*** DATASET EXTRACT ***

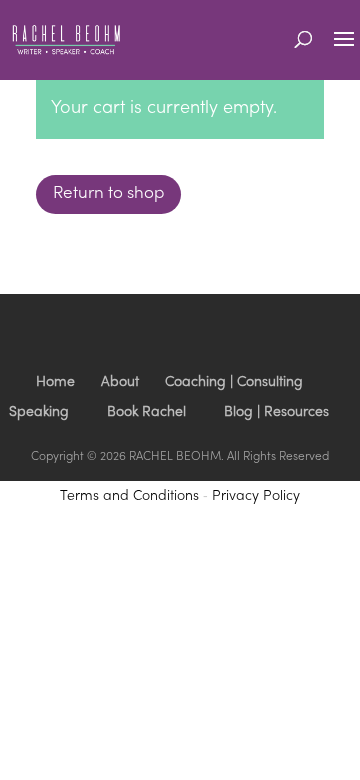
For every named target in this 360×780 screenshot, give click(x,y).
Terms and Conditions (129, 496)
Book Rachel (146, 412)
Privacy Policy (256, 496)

*** End of DATASET EXTRACT ***
*** DATASET EXTRACT ***

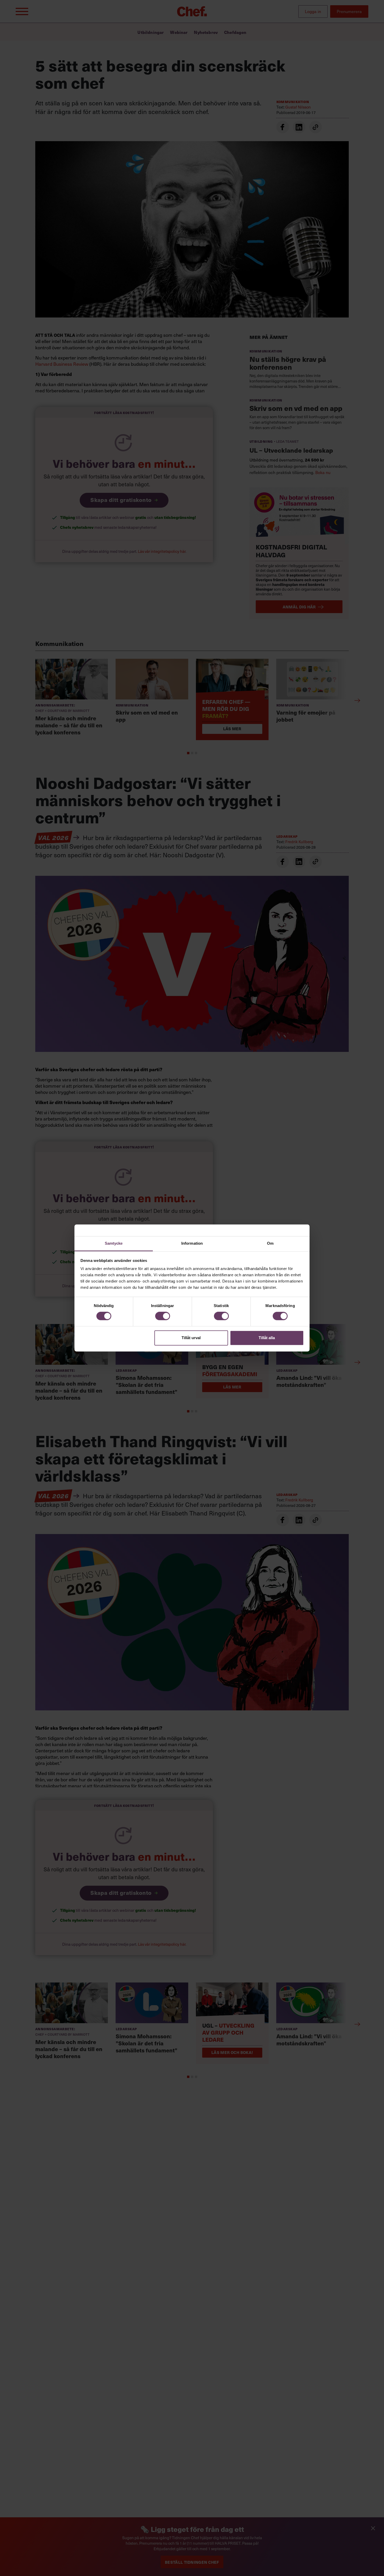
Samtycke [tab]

*** End of DATASET EXTRACT ***

__PROBLEM REQUIREMENTS__:
Please give an exact copy of the lines above, beginning with the line containing "Terms and Conditions (129, 496)" and running through the line containing "Privacy Policy (256, 496)", and of no other lines.

__TASK OUTPUT__:
Terms and Conditions (129, 496)
Book Rachel (146, 412)
Privacy Policy (256, 496)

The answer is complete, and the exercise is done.